Cinq ans après les débuts d’une crise sanitaire qui nous a tous marqués, le Président de la République a prononcé une allocution au ton particulièrement grave le 5 mars dernier. Sans reprendre le célèbre « nous sommes en guerre » de 2020, il a expliqué les menaces dont notre pays était l’objet. Il a notamment illustré la réalité concrète des dangers actuels en citant notamment les cyberattaques dont certains hôpitaux ont été les victimes ces derniers mois.
La réalité de la guerre en Ukraine, palpable dans notre pays après son déclenchement suite à l’afflux des réfugiés, avait peu à peu disparu du premier plan médiatique. Les annonces aussi fracassantes qu’erratiques des Etats-Unis sont venus confirmer que l’allié et le partenaire historique de la sécurité en Europe depuis plus d’un siècle n’était plus fiable, voire dangereux, remettant en cause l’intégrité territoriale de ses propres voisins. La nécessité que l’Europe et la France se remobilisent pour renforcer leur défense commune apparaît clairement. Cette prise de conscience est nécessaire.

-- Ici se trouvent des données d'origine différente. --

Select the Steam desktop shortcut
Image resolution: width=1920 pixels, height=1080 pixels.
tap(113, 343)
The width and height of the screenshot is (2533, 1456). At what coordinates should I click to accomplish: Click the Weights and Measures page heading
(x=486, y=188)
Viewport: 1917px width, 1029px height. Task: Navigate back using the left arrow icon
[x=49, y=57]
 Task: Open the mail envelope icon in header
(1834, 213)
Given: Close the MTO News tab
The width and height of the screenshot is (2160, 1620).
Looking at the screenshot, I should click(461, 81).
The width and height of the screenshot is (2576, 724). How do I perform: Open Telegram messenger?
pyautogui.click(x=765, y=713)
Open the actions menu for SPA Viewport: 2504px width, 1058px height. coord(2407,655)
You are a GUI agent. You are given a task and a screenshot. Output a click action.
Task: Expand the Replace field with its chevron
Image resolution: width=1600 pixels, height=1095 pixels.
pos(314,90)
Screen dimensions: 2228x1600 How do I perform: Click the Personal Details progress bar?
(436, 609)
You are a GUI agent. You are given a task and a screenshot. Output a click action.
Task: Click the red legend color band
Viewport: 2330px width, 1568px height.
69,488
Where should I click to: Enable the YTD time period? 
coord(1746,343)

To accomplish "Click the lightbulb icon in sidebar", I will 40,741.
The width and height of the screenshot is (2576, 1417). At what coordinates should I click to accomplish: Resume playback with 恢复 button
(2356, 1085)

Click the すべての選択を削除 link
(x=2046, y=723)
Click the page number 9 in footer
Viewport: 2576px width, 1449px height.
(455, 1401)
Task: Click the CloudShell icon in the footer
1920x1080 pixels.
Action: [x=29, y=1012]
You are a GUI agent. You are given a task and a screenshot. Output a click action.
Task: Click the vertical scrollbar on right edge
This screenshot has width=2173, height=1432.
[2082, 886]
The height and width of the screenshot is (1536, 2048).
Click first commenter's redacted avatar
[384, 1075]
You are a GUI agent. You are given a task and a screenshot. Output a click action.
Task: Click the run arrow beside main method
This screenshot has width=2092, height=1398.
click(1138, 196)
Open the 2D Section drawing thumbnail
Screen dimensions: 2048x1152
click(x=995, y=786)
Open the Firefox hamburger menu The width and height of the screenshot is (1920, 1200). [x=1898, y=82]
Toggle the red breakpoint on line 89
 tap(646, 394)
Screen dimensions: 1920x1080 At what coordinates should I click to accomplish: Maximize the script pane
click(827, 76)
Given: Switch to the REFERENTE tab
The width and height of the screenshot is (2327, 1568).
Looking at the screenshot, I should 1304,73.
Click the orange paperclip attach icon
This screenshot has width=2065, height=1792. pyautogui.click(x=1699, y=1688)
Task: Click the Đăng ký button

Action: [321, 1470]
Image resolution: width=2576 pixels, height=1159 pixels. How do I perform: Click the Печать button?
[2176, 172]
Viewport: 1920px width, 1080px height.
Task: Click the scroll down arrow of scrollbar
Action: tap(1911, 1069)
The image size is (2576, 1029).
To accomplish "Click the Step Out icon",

Plusieurs volets de ce discours sont pourtant sujets à caution.
Tout d’abord, si le Président de la République avait bien conscience de ces dangers, nous demeurons atterrés qu’il ait délibérément plongé la vie institutionnelle du pays dans la confusion en juin dernier avec la dissolution de l’Assemblée nationale. Les conséquences issues de cette décision ont fragilisé durablement le pays. De même, les esquives répétées de l’exécutif au premier semestre 2024 visant à différer la révélation de la situation réelle des finances publiques était la pire manière de préparer la nation à un effort collectif qui s’avère encore plus grand.
La nécessité de cet effort a été bien expliquée. Quelle en sera sa nature ? Là, nous débouchons sur une autre facette du discours qui reprend l’antienne présidentielle : pas de hausse d’impôt ! Mais alors, quelles ressources y seront consacrées en sus de la loi de programmation militaire qui a déjà représenté un investissement significatif ces dernières années ?
En creux, c’est une nouvelle fois notre modèle social et les dépenses socialisées, singulièrement le financement des retraites par répartition, qui apparaissent comme les variables d’ajustement. La sécurité contre nos retraites ! C’est la solidarité nationale qu’il faudrait mettre à contribution pour dégager des ressources pour la défense nationale. Il s’agit d’une grave erreur. La cohésion de la société la rend plus forte, plus apte à affronter des dangers. Or, le sentiment d’affaiblissement de la nation, et avec lui la recherche de boucs émissaires et la fragmentation des opinions, résultent précisément des reculs de l’accès aux services publics et aux protections collectives.
C’est par là aussi que, cinq ans après la première vague du COVID, des leçons essentielles de la crise n’ont pas été tirées. Quels sont les éléments les plus importants qui font société ? Où se situent les ressources du ressort collectif ? Quelles valeurs et quels principes méritent d’être défendus bec et ongle ? Ce sont bien la solidarité, l’attention aux plus vulnérables et l’inclusion de tous dans le projet collectif qui soudent la République à ses citoyens. Les syndicats dans leur ensemble, la CFDT au premier rang, continueront à le faire entendre.